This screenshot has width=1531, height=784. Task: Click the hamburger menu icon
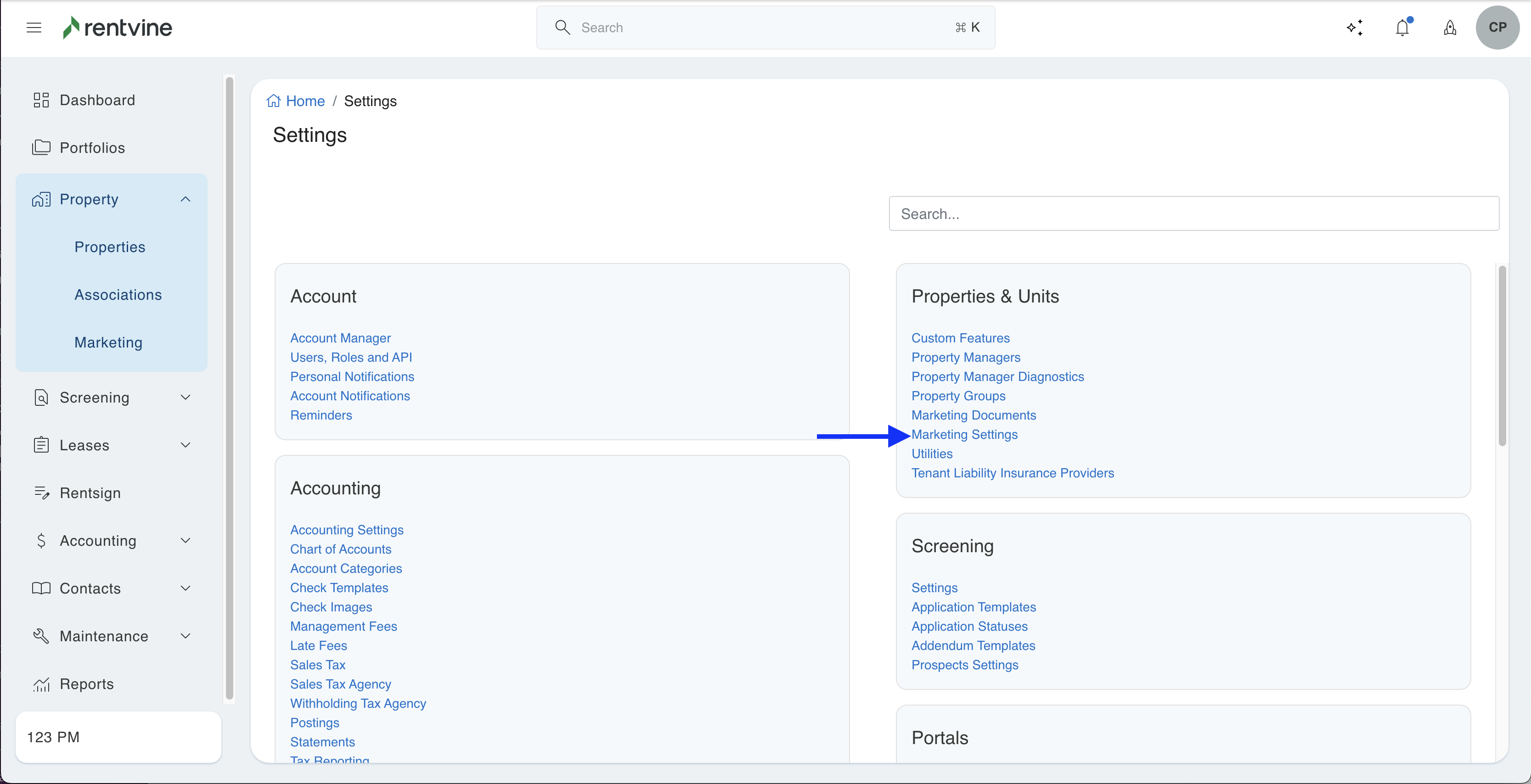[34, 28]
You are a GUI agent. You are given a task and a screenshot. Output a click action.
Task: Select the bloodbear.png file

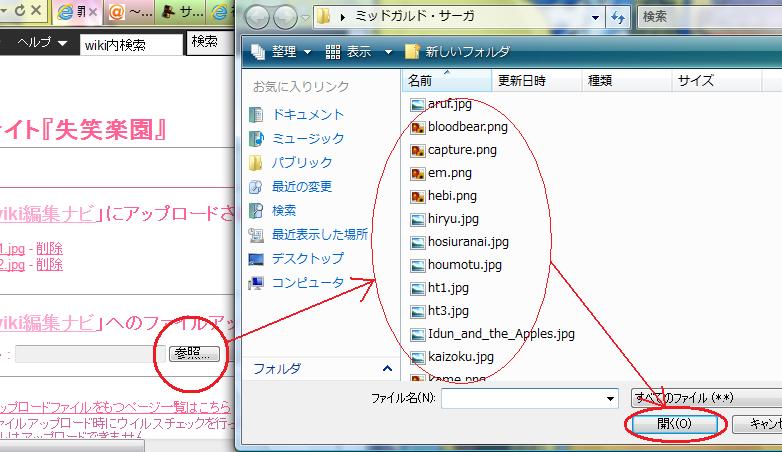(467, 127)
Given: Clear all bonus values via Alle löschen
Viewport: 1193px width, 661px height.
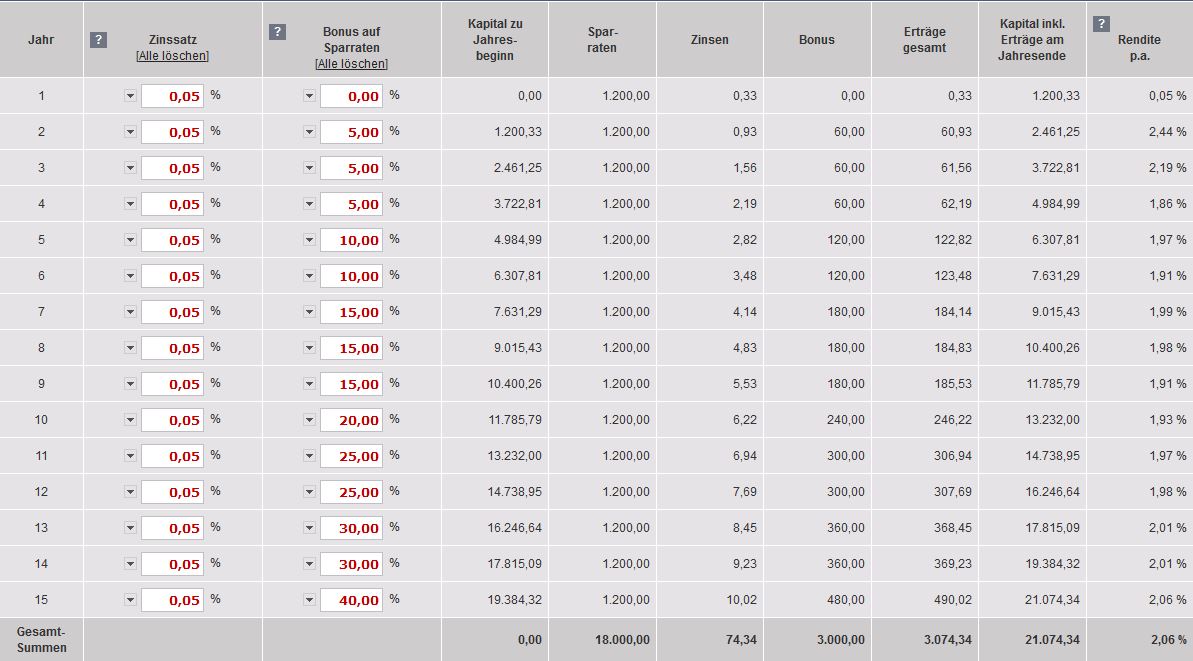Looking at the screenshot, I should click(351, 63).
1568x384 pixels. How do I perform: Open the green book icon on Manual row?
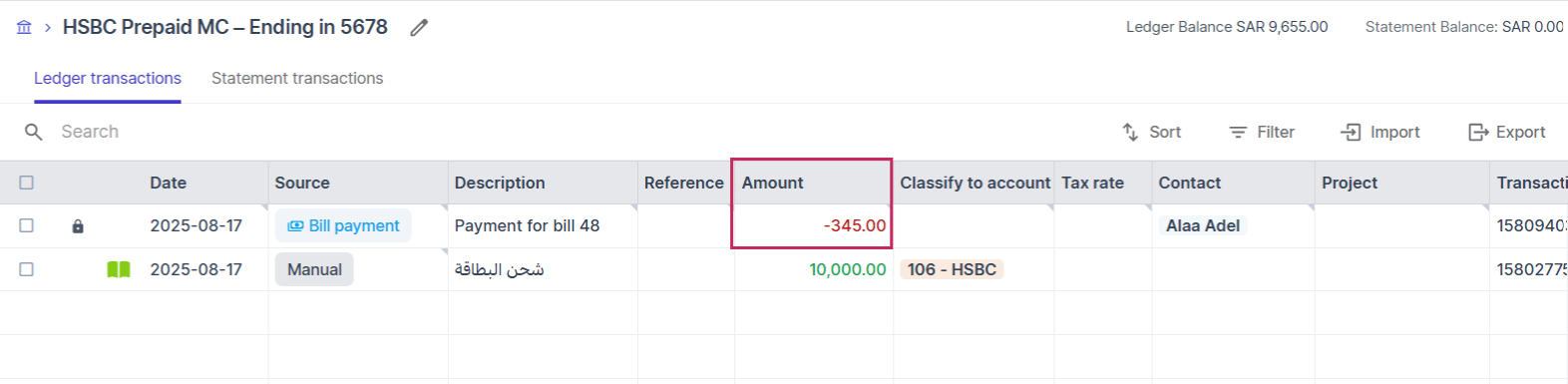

━━━━

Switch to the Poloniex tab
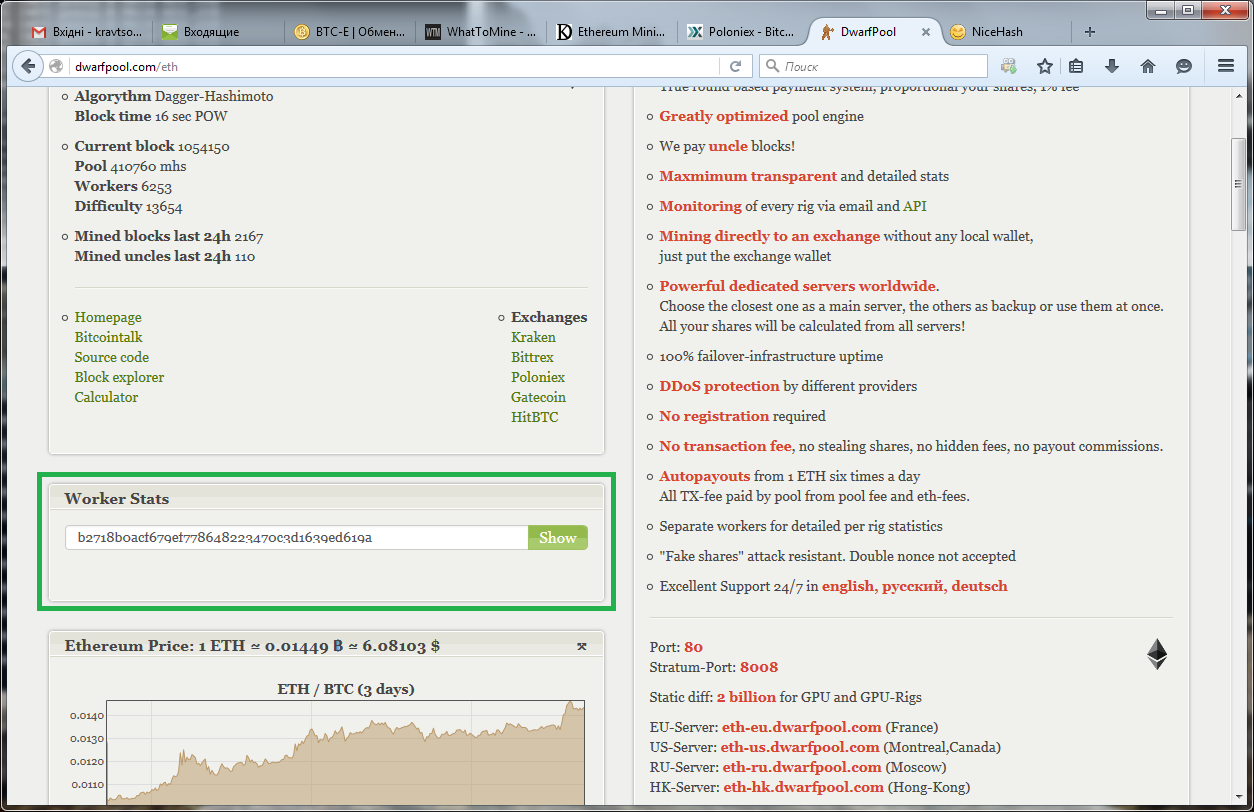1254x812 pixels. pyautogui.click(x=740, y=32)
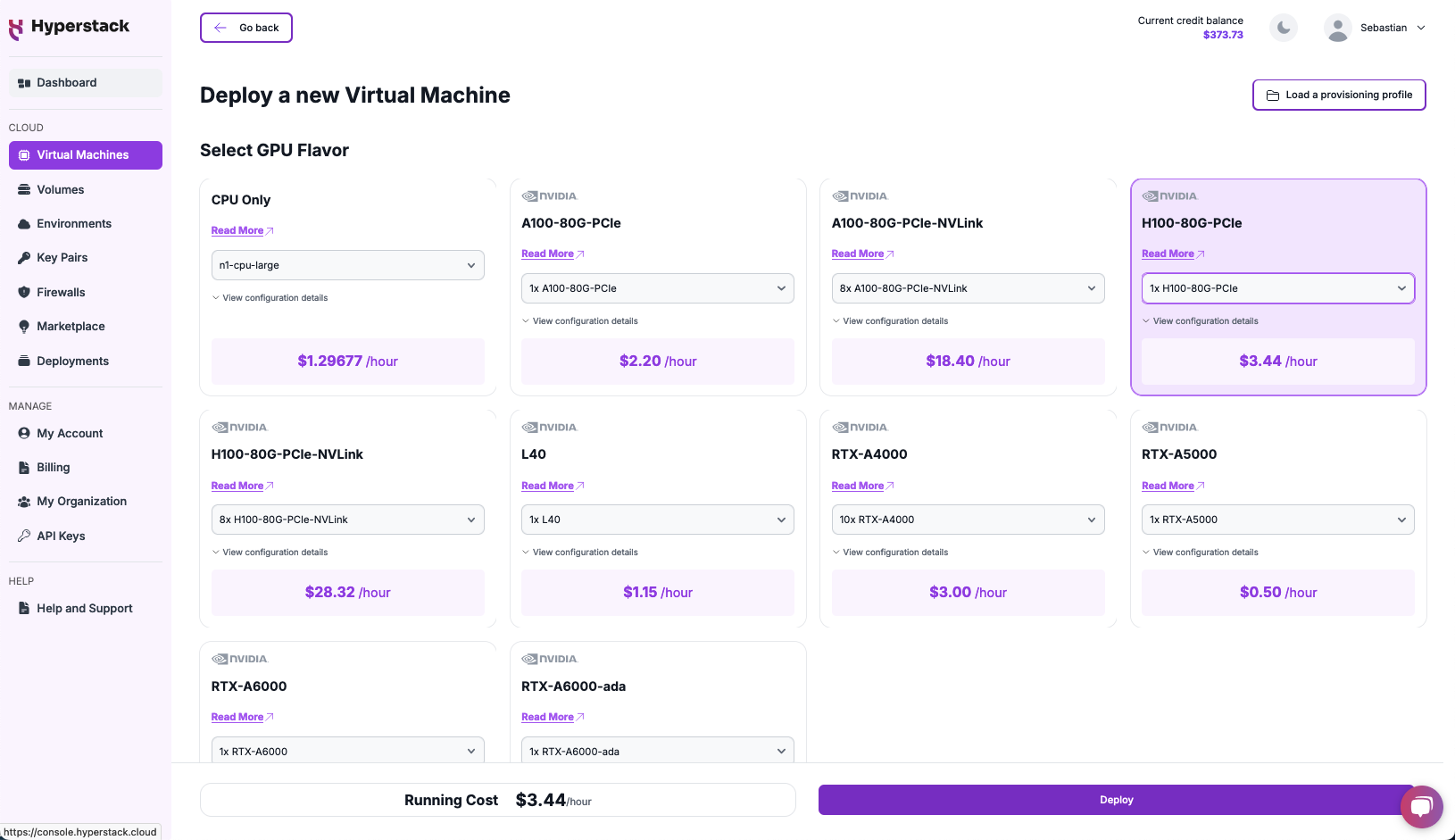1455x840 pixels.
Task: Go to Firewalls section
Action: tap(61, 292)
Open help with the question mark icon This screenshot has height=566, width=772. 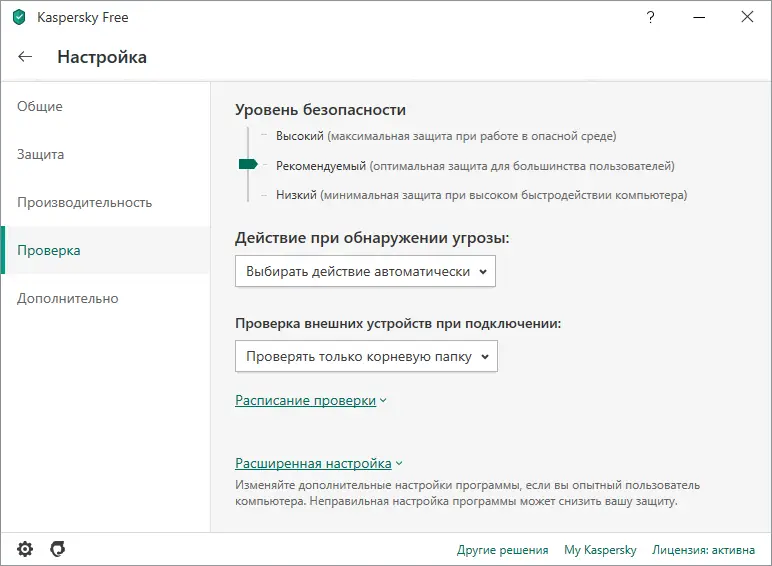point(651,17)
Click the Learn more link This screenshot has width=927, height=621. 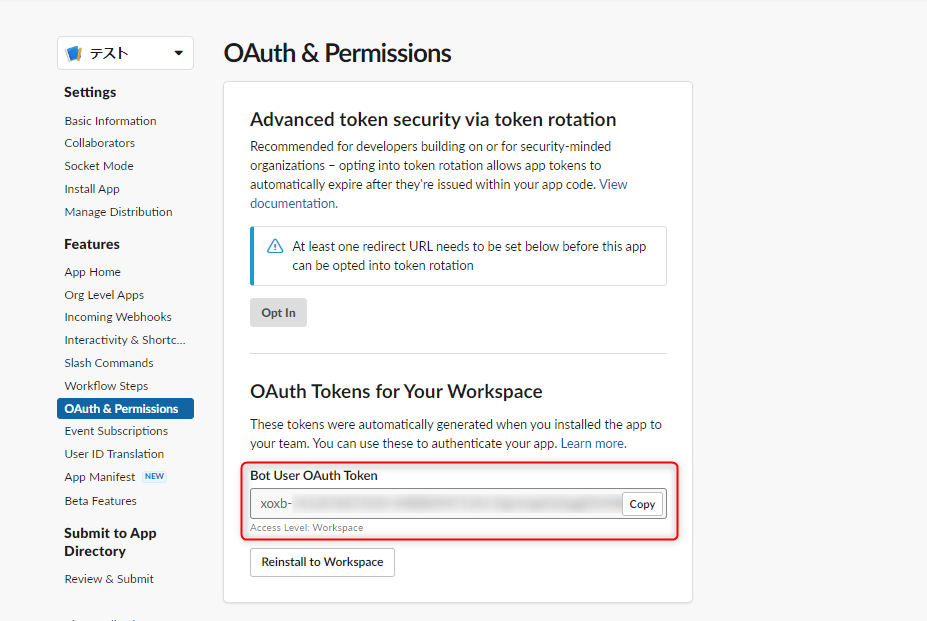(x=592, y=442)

━━━━

Reproduce the lines from the line with "This screenshot has width=1531, height=784." up to and including the line with "1568x384 pixels. How", replacing "hamburger menu icon" with "navigation menu icon" and changing nothing else. Omit the pictures from your answer.

SOLUTION FOR THIS EXERCISE:
This screenshot has width=1531, height=784. Task: Click the navigation menu icon
[34, 28]
You are a GUI agent. You are given a task and a screenshot. Output a click action.
Task: Select the bloodbear.png file

(467, 127)
Given: Clear all bonus values via Alle löschen
Viewport: 1193px width, 661px height.
Looking at the screenshot, I should click(351, 63).
1568x384 pixels. How do I perform: Open the green book icon on Manual row?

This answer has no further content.